The overall goals of this procedure are to assess how mitochondrial function alterations affect the development of neurological disorders and to design therapeutics that have a direct effect on blood-brain barrier openings. This method can help answer key questions in the field of neurological disorders, such as how can neuronal cell death be minimized following a stroke? The main advantage of this technique is that it provides a real-time assessment of mitochondrial function in whole intact cells.
After growing the cerebral vascular endothelial cells in complete medium, in a T75 centimeter squared tissue culture flask, at 37 degrees Celsius and 5%carbon dioxide to 80%confluency, discard the cell culture medium, and rinse the cells with trypsin EDTA. Then add one to two milliliters of fresh trypsin EDTA to the flask and detach the cells at 37 degrees Celsius for three to five minutes. After confirming the cells have lifted under an inverted microscope, stop the reaction with gentle addition of 10 milliliters of fresh complete cell medium and transfer the cells to a 15 milliliter conical tube for centrifugation.
Discard the supernatant and wash the pellet in 10 milliliters of fresh complete growth medium for another centrifugation. Then re-suspend the pellet in complete growth medium at a two times 10 to the fifth cells per milliliter concentration for subculture. After the appropriate number of subcultures, seed 1.6 times 10 to the fourth cells in 80 microliters of complete medium per well, onto a 96-well extracellular flux cell culture plate and place the plate in a 37 degree Celsius incubator with 5%carbon dioxide.
When the cells have attached to the plate, add the treatment of interest to the appropriate wells and return the cells to the incubator. The day before the mitochondrial functional assessment assay, hydrate an extracellular flux censor cartridge with 150 microliters of extracellular flux calibrant solution and incubate the plate over night at 37 degrees Celsius without carbon dioxide. The next morning, use the plate washer station to change the cell culture medium into pH 7.0 extracellular flux assay medium.
Then, incubate the cells at 37 degrees Celsius, without carbon dioxide, for 30 to 60 minutes.
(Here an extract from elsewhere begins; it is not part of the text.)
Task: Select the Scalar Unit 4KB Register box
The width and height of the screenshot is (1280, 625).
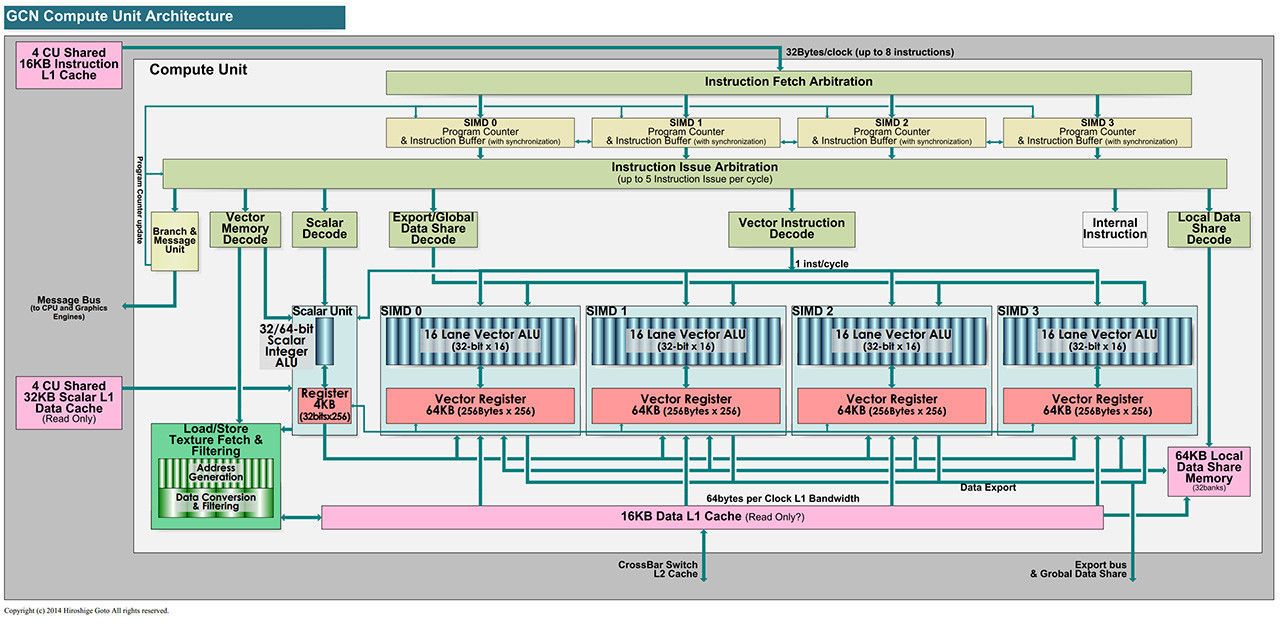Action: (x=324, y=405)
When the cells have equilibrated, load the hydrated cartridge into the Bioanalyzer and click the Start button to begin the calibration. At the end of the calibration, click the Unlock Cartridge prompt to remove the cartridge bottom plate and load the cell plate.
Then open the data file to obtain the rate values from the Bioanalyzer for export into the spreadsheet file. Given that the kinetics and relative intensity of the responses are varied among the different cerebral vascular endothelial cell types, in these experiments, a series of concentrations of bEnd. 3 cells was used to identify the optimal number of cells for measuring the oxygen consumption rate levels in a metabolic profiling assay.
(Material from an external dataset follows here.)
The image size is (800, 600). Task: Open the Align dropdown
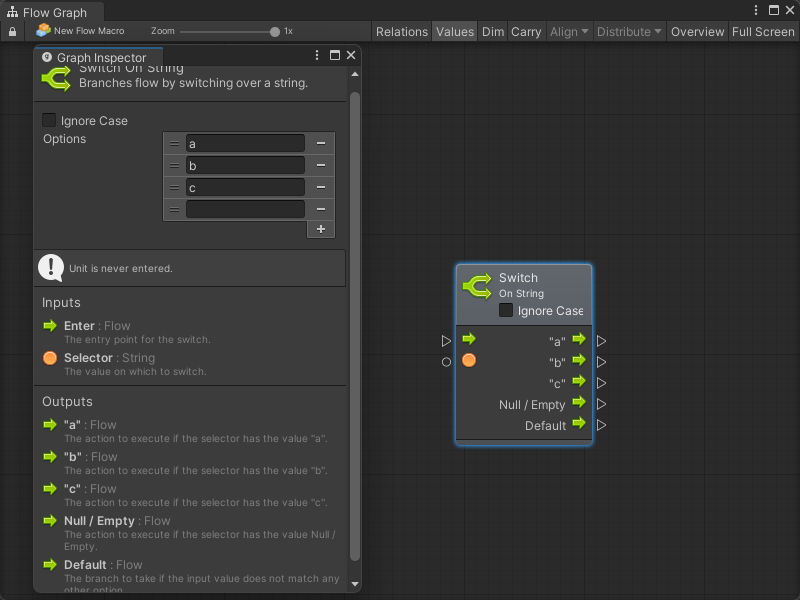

As observed, the basal and maximal respirations and spare respiratory capacity demonstrate a proportional response to the cell density. ATP production, however, decreases when the highest concentration of cells per well is used, suggesting that an over confluent cell culture is not suitable for the experiment. With the optimal cell densities appearing to occur in the mid range of cell numbers per well.
Therefore, the expected oxygen consumption rate levels were assessed in this representative experiment using a mid range cell concentration, demonstrating that non coding precursor mRNA molecules reduce the mitochondrial function in cerebral vascular endothelial cells. These experiments also demonstrate that the maximal respiration and spare capacity are significantly decreased by the over expression of these molecules in cerebral vascular endothelial cells at 24 hours post transfection, even though the basal respiration, ATP production, and proton leak exhibit no significant changes. Once mastered, this technique can be completed in two days.
From plating the cells to accessing mitochondrial function, if it is performed properly. While attempting this procedure, it's important to remember that determining the optimal cell density is extremely important before beginning any other procedures. Following this procedure, other methods, like cell viability or glycolytic assays, can be performed to answer additional questions about the changes that occur in mitochondrial function due to a decreased cell viability or changes in other metabolic pathways.
After its development, this technique paved the way for researchers in the field of mitochondrial function for using intact cells inside of isolated mitochondria and a variety of diseases, including neurological diseases, cancer, or metabolic disorders. After watching this video, you should have a good understanding of how to access mitochondrial function in cerebral vascular endothelial cells.